Asian buyers set to size up Iran barrels



The prospects for the return of Iran’s oil supplies to the global crude market – after sanctions against it are eventually lifted – are already raising speculations that the country could eventually end up in a price war with other producers like Saudi Arabia, Iraq and the UAE.

Many believe that while the same price war could lead to further price slides in markets, it will benefit Asia’s biggest consumers by giving them more pricing negotiation leverage.

“Big consumers like China and India in particular are likely to benefit,” Victor Shum, vice president at IHS Inc., an Englewood, Colorado-based industry consultant, has told Bloomberg.

“Competition will intensify,” he emphasized.

South Korean companies are specifically seen as major beneficiaries. Some of them including SK Innovation Co. had to go as far as Mexico and Alaska to buy oil after sanctions on Iran forced it to reduce imports from the country by almost half from 2011.

“We will aggressively assess economic aspects to decide how much to import from Iran in the future,” said Chang Woo Seock, head of the corporate planning office at SK Energy Co., a unit of SK Innovation Company.

Iran’s Oil Minister Bijan Zangeneh has already emphasized that the country will boost shipments by as much as 500,000 barrels a day immediately after sanctions are removed.
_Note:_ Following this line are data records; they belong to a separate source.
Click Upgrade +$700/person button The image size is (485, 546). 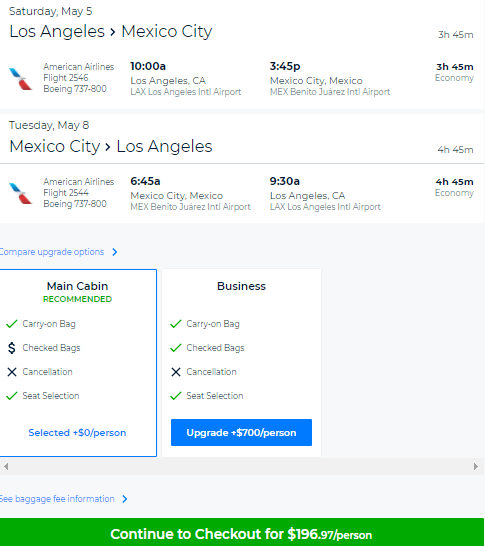pos(241,432)
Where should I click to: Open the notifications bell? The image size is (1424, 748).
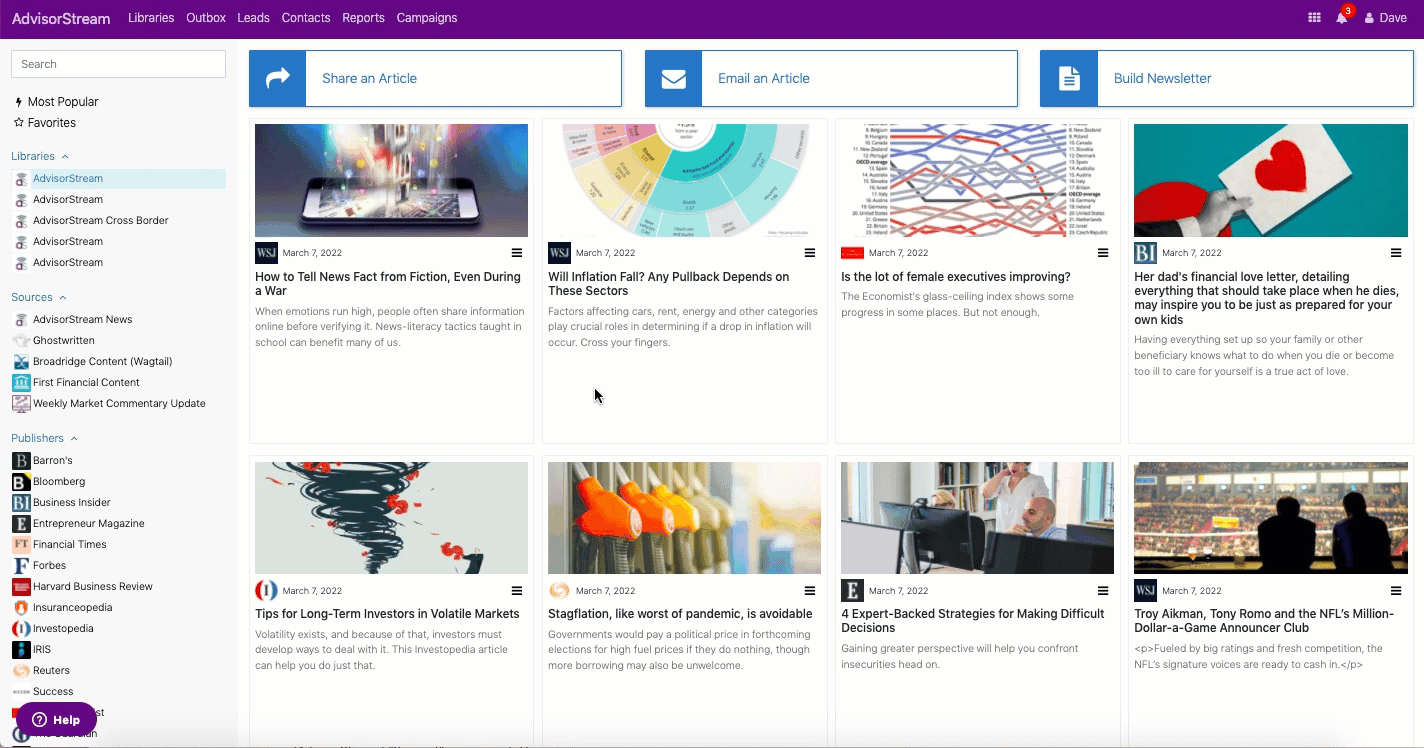1342,18
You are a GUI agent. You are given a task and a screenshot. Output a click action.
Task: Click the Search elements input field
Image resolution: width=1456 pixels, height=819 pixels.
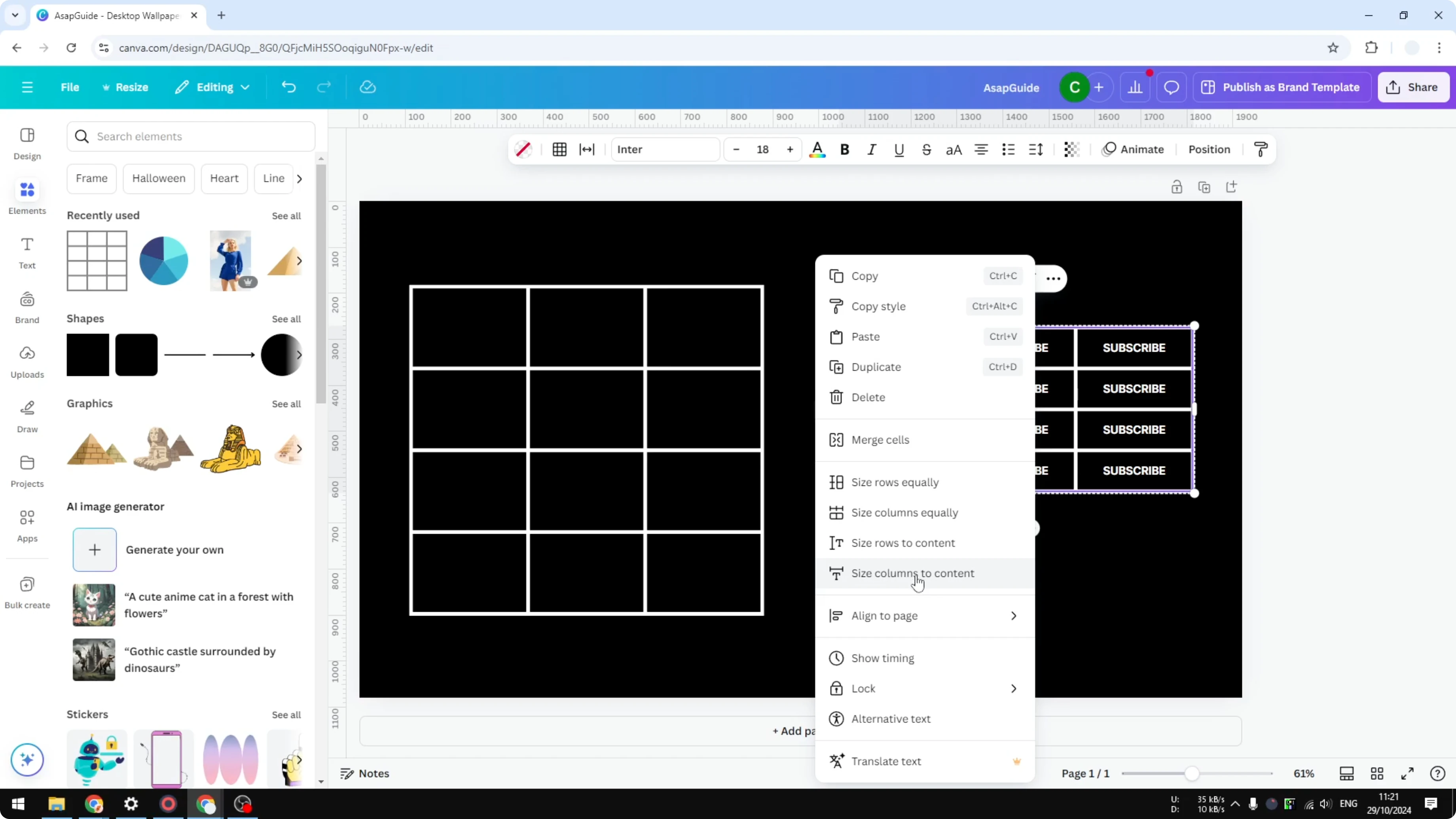(190, 136)
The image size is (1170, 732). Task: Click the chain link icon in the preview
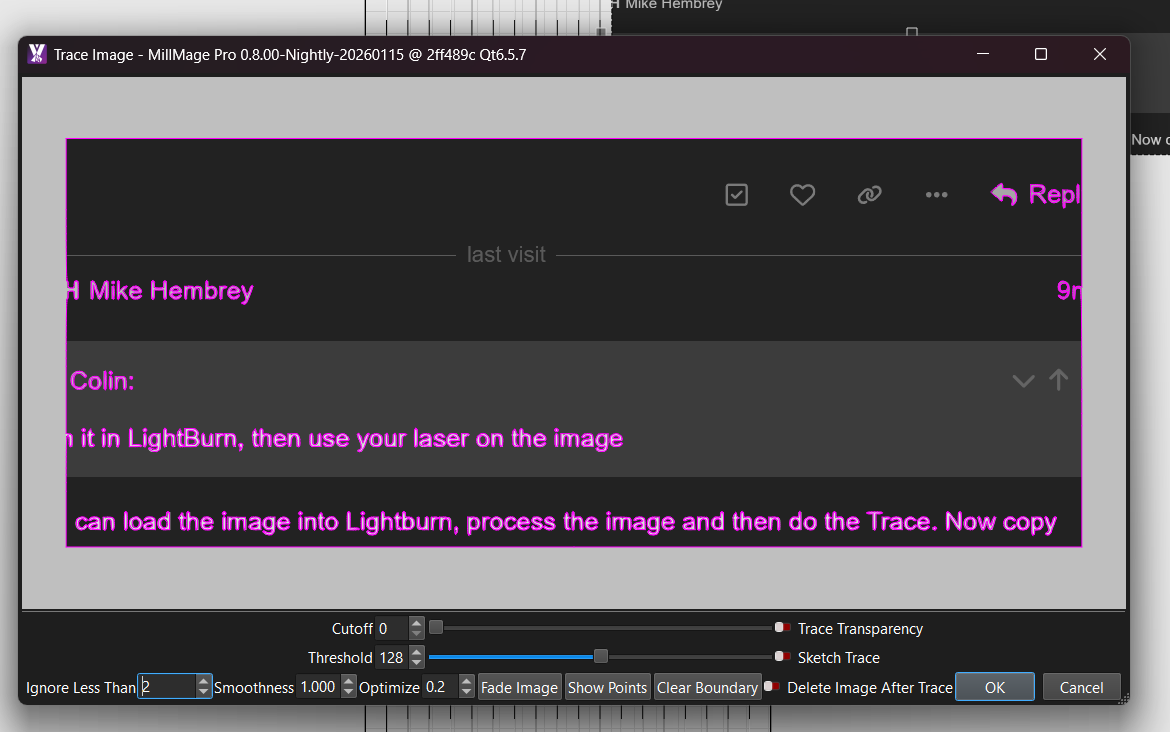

This is expected to push prices down further to the benefit of big Asian consumers for which cheaper oil has been a blessing as it has helped them cut budget deficits and boosting emergency crude stockpiles.

JX Nippon Oil & Energy Corp., Japan’s biggest refiner, has announced that it welcomes the lifting of sanctions on Iran as leading to stable supply and a wider choice of crude.

“Iran coming into the market will mean a further slide in oil prices and countries like India will be a major beneficiary,” Bloomberg has quoted India’s Oil Minister Dharmendra Pradhan as saying on July 15.